Accompanied by a stomping score from Gustavo Santaolalla, the game’s musical atmosphere is as perfect as its visual imagery. From a post-pandemic impression of Seattle, better remembered as the flooded city, to the previously mentioned Seraphite island assault, and the lush, almost autumnal landscape of Jackson that Joel and Tommy ride through in the opening credits, it’s astonishing and unforgettably beautiful.
For the sake of variety, let’s get the criticisms out of the way. Run time. Following the cinema boss fight, and the peaceful days on the farm, I really felt Naughty Dog could have reached a satisfying conclusion there and then. California, to a degree, felt like overkill, but Ellie’s restless urge to end things once and for all at the beach justified the means to go on.
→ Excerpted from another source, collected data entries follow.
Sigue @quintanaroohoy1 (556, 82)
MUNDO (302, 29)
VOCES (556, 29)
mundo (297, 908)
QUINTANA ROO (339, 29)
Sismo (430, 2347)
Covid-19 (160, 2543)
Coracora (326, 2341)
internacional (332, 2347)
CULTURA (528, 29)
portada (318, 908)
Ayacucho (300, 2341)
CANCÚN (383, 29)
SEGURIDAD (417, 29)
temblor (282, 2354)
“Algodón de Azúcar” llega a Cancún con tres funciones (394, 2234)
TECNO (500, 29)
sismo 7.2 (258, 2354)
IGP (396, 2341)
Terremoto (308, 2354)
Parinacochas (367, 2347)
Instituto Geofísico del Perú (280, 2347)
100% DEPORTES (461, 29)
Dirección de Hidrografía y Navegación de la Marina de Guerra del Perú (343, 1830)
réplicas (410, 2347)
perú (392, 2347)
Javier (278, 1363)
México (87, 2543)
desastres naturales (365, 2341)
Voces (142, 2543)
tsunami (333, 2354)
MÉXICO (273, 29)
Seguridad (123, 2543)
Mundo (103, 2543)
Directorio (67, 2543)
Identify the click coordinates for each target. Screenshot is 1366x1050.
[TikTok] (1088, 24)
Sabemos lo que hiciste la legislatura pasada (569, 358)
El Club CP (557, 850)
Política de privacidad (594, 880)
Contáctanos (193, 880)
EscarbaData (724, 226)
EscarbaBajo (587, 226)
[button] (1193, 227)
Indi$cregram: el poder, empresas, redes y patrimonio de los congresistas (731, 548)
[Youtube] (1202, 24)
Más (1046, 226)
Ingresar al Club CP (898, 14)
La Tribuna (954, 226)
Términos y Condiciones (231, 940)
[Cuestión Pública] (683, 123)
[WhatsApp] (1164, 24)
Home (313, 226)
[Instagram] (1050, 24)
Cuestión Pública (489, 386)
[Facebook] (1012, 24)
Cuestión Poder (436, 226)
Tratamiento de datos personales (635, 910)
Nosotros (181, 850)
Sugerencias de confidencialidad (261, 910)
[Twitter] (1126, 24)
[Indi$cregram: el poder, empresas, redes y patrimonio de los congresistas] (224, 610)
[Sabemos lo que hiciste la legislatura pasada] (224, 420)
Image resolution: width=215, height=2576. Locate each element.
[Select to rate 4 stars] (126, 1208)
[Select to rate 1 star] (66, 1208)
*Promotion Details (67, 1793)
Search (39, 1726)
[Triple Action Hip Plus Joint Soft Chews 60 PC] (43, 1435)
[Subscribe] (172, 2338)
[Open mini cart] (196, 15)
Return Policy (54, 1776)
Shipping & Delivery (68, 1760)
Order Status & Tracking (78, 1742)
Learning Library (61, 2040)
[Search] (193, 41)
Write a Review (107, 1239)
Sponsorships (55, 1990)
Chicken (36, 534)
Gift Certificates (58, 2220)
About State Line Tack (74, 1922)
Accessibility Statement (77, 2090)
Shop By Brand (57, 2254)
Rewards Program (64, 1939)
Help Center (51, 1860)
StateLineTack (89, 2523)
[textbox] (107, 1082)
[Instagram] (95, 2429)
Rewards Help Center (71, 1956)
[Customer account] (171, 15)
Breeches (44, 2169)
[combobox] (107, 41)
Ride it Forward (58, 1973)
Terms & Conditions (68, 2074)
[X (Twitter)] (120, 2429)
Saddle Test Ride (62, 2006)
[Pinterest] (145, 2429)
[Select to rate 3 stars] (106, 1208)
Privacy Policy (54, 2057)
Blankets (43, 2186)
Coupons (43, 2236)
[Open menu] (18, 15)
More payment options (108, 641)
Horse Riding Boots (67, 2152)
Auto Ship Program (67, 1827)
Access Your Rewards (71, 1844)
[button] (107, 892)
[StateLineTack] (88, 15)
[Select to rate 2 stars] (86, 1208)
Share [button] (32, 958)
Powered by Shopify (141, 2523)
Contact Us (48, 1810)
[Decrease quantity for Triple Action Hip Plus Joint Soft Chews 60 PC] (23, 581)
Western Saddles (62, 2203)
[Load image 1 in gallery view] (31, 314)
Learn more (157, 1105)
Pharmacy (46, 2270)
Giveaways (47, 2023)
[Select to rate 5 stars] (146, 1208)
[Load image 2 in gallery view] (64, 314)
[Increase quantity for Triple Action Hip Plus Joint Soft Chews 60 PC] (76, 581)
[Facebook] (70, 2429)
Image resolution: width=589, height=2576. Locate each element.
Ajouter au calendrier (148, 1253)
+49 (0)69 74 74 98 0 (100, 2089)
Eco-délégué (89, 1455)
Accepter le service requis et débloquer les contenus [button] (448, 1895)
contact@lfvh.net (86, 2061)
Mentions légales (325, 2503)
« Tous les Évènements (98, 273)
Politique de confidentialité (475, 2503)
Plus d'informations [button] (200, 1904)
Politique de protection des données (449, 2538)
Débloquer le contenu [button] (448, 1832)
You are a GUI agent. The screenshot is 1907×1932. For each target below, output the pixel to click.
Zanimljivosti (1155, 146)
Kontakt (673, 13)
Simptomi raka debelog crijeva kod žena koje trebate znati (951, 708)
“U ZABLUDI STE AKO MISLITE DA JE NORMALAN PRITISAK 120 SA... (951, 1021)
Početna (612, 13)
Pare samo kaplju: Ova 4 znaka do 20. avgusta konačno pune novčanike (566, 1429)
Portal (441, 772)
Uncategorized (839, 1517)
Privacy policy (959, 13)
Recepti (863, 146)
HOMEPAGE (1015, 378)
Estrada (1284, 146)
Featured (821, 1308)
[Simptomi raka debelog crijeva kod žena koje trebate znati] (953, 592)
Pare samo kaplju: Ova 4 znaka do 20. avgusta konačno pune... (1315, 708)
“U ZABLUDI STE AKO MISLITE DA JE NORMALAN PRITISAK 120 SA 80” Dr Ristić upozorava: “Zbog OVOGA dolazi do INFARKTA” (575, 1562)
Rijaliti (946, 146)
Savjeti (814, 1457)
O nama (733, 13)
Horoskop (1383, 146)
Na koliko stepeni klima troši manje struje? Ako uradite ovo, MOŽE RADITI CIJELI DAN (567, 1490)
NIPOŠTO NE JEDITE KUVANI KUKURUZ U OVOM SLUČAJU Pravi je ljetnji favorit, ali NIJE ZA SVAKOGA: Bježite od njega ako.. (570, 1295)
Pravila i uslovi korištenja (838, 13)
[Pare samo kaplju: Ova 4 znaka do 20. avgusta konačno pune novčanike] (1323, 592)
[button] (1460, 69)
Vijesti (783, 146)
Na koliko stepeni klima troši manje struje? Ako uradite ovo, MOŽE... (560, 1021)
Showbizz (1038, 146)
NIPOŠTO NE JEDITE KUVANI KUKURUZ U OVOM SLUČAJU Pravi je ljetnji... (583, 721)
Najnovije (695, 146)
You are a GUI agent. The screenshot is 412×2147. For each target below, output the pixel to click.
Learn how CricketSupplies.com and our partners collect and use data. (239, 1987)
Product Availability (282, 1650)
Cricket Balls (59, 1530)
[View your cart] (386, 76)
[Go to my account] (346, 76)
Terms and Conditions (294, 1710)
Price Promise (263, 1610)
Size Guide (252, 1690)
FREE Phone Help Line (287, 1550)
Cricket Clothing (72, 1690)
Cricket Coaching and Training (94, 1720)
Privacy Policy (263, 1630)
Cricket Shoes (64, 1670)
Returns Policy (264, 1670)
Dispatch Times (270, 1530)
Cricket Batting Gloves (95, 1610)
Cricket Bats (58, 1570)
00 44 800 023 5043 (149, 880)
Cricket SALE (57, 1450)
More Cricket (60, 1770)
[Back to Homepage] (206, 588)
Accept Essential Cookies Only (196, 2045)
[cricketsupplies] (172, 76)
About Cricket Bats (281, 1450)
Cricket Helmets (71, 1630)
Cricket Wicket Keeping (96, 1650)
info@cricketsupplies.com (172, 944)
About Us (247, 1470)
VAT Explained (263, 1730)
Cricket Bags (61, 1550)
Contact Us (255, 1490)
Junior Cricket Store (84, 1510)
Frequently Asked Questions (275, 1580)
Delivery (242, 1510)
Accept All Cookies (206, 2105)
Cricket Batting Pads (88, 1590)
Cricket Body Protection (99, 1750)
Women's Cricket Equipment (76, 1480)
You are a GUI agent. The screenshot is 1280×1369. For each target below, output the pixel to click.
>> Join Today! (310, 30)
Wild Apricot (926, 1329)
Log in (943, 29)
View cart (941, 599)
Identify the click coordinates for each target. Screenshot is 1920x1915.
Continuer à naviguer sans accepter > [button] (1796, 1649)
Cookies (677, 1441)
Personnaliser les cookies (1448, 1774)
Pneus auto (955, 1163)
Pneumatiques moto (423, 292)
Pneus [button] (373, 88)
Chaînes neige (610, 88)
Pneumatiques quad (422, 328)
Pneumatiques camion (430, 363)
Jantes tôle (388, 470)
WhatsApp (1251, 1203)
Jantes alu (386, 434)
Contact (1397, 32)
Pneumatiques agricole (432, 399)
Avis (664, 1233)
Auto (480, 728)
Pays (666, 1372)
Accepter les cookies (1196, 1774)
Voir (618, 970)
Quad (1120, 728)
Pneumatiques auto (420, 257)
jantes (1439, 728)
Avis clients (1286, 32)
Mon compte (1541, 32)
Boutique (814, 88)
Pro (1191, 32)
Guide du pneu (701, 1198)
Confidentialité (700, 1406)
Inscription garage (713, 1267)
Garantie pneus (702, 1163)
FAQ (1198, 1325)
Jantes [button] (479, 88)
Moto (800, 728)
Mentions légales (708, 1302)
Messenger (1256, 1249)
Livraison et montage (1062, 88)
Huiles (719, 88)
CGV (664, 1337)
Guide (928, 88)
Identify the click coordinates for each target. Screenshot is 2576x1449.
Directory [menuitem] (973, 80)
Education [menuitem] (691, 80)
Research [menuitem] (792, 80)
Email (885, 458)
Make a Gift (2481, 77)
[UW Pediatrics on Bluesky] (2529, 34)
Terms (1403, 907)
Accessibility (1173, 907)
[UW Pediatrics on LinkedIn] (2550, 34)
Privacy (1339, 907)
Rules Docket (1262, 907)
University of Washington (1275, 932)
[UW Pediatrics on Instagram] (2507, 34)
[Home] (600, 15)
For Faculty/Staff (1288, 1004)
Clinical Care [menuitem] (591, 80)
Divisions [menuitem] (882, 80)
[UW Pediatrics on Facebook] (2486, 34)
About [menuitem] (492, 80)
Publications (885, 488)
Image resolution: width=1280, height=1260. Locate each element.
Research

Also, I felt Isaac, an antagonist seriously underplayed in the story. He was momentarily teased in the recent story trailer, and anticipation ran high for his big bad occupation within the game, which didn’t really materialize fully.
As previously stated, this game is so vast, I’d be here until the end of time detailing everything I loved. So, the highlights. Attaching a silencer on a gun (stealth to the max), Abby’s crossbow was far more effective than a slightly flimsy bow and arrow (hard not to go all Daryl Dixon on the cruise liner), explosive arrows and trap mines (deadly), to the Seraphites and their godly weaponry (built like barn doors and look like Thenns).
Other tidbits included improved in-game versatility (going prone beneath vehicles, long grass stealth), the ground zero hospital bloater (the biggest challenge of all), a neat touchpad feature to play the guitar, and the sweet moments between Joel and Ellie at the dinosaur museum.
The Last Of Us Part II remains faithful to the saying, if it ain’t broke, don’t fix it. Instead, Naughty Dog has tirelessly built on what made the first title so iconic. However, I was admittedly skeptical after they announced The Last Of Us Part II in 2016.
I wondered how they’d be able to produce a sequel worthy of the first. Yet, with all considered now, this game is unquestionably a worthy successor to 2013’s original. The Last Of Us Part II portrays love, morality, and vengeance honestly, deeply examining Ellie’s need to avenge Joel’s death, the fallout from Joel’s lie about the Fireflies, as well as Ellie’s blossoming lesbian relationship with Dina. Ellie’s second showdown on the shores with Abby is a testament to her frequently challenged morality, as she reflects on a memory of her and Joel from the night of the dance.
Despite being unable to forgive Joel, Ellie admits she is willing to try. For all the violence and death endured throughout this super-long title, it seems that despite an uncertain future, mercy will prevail over her wrath, as she lets Abby and Lev row away to a new life. The Last Of Us Part II is a masterclass demonstration in what Naughty Dog has delivered for years. Some truly, historically, brilliant video games.
Matt reviewed The Last of Us Part II with a personally purchased copy.